**What to produce:** Report, as a bare number, how many lines of the entries below contain "agent".

**Exercise data:**
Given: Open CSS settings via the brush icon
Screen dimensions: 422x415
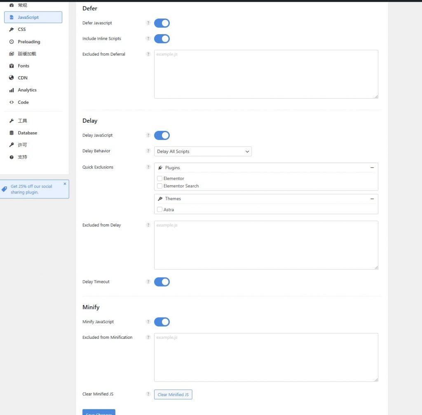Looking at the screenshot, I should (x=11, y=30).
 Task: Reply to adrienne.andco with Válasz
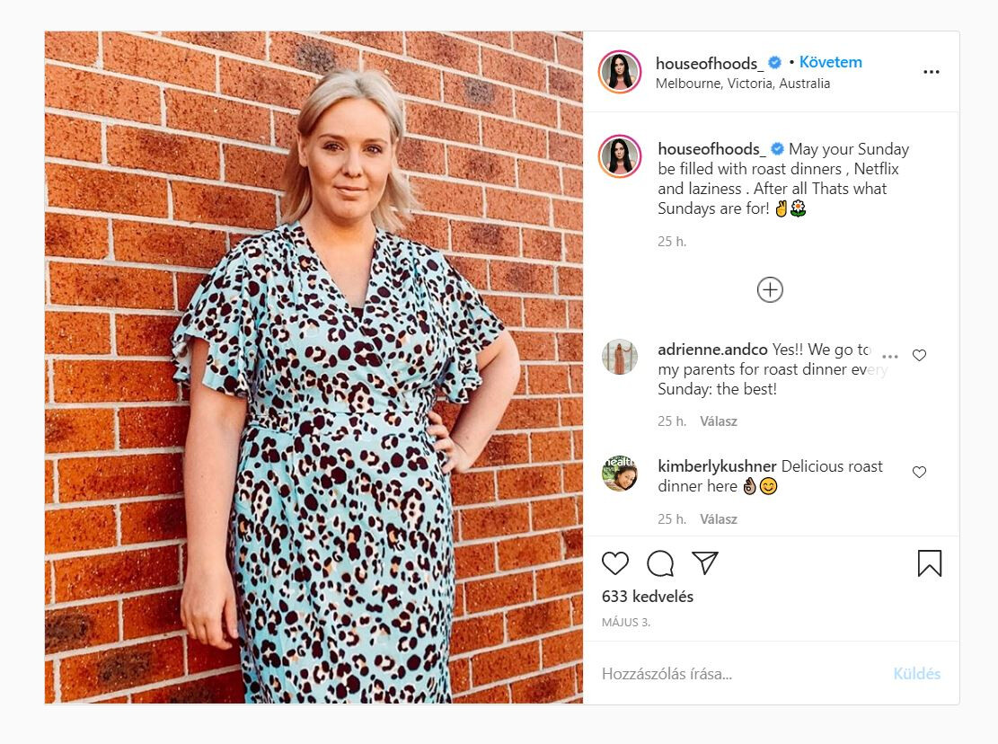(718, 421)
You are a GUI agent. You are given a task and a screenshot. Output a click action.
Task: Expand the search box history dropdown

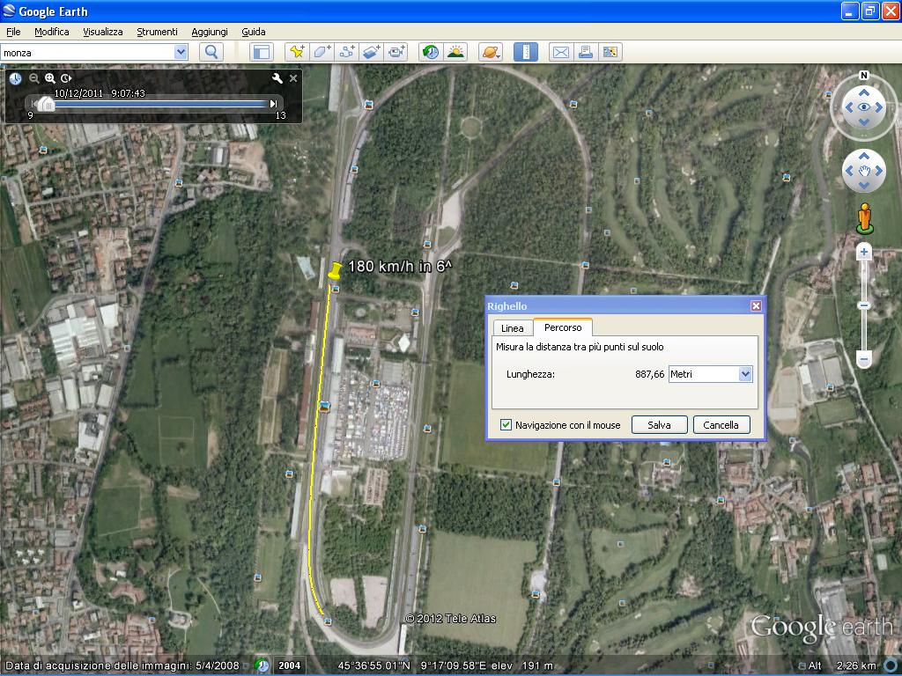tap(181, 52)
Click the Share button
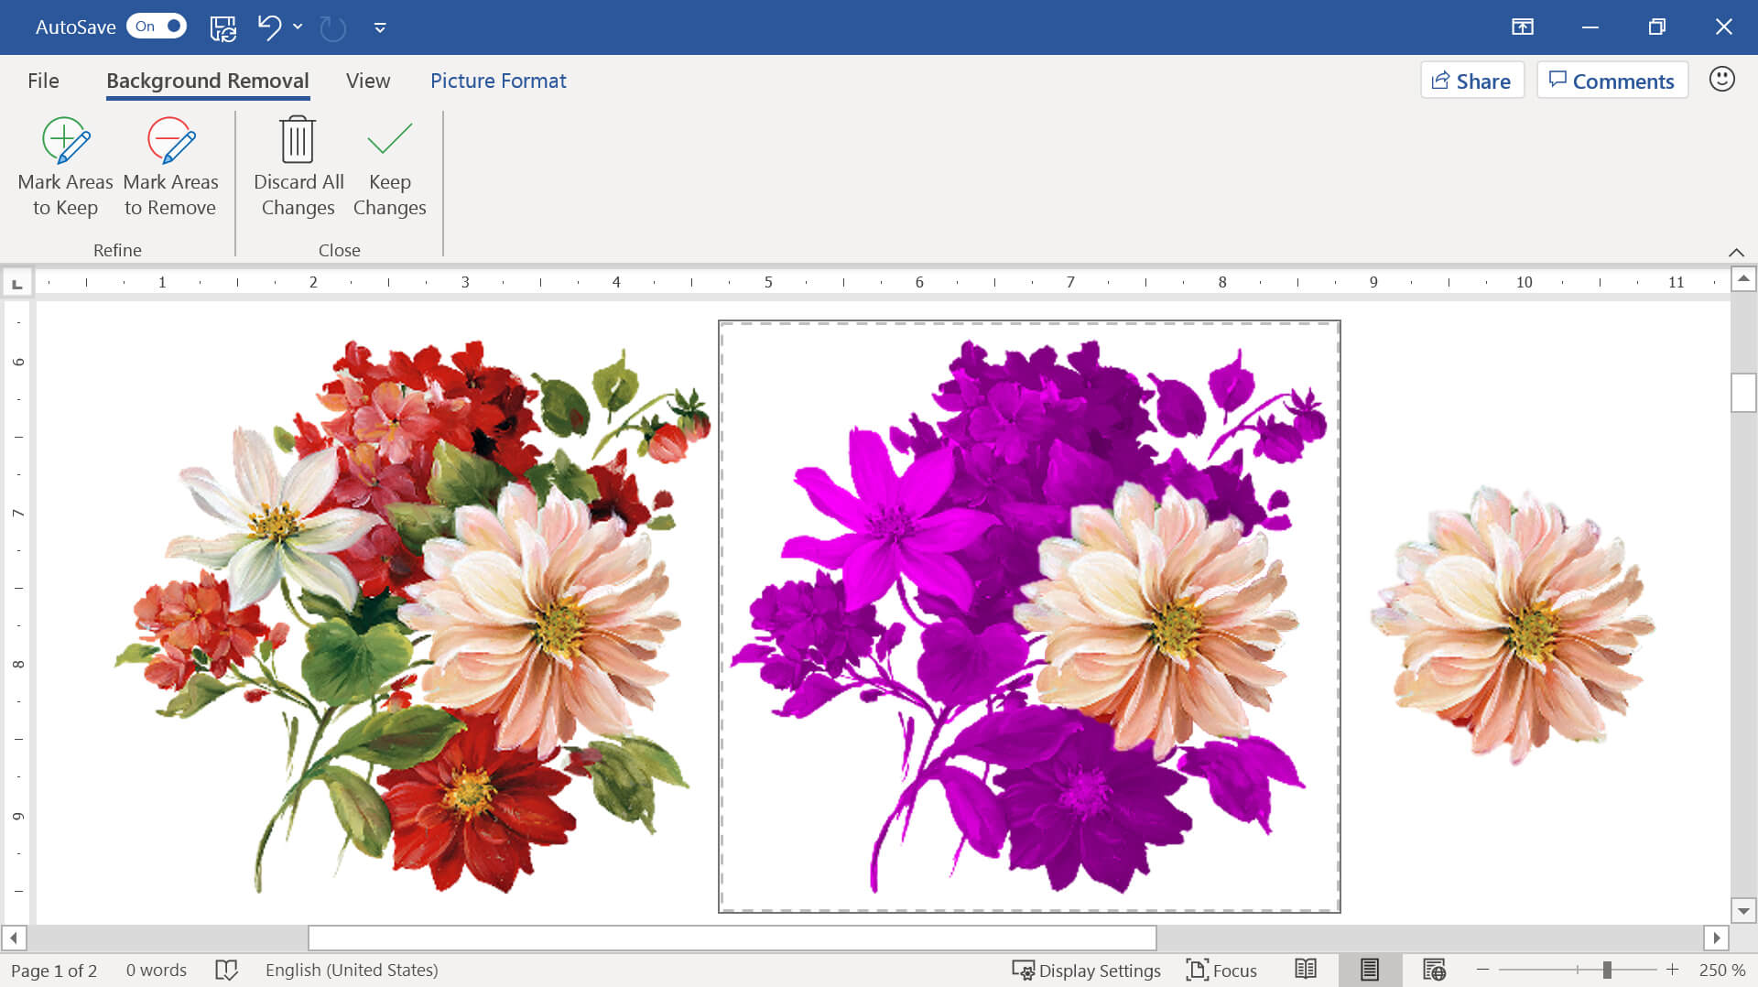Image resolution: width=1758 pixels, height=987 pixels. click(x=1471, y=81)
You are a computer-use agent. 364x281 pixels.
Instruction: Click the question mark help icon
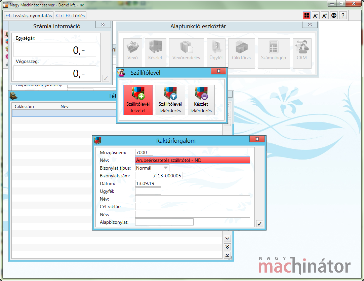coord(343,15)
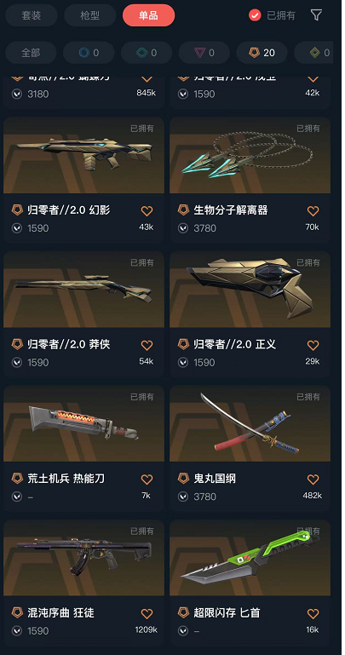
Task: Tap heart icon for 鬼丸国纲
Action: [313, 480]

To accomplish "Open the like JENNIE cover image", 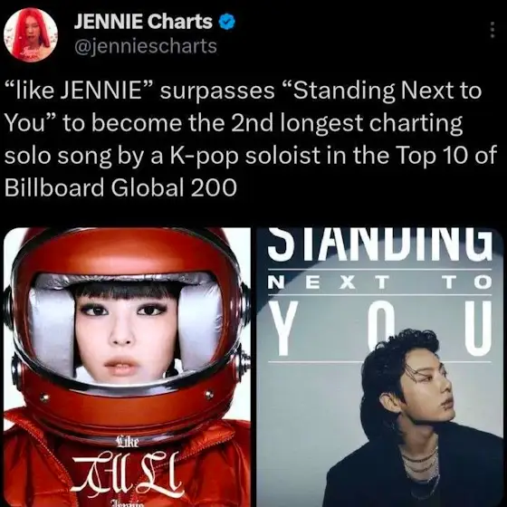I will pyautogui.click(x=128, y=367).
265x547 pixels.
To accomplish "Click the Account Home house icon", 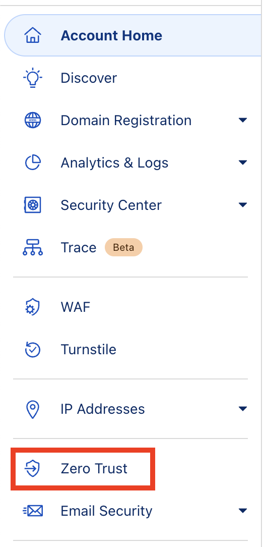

**Response:** 2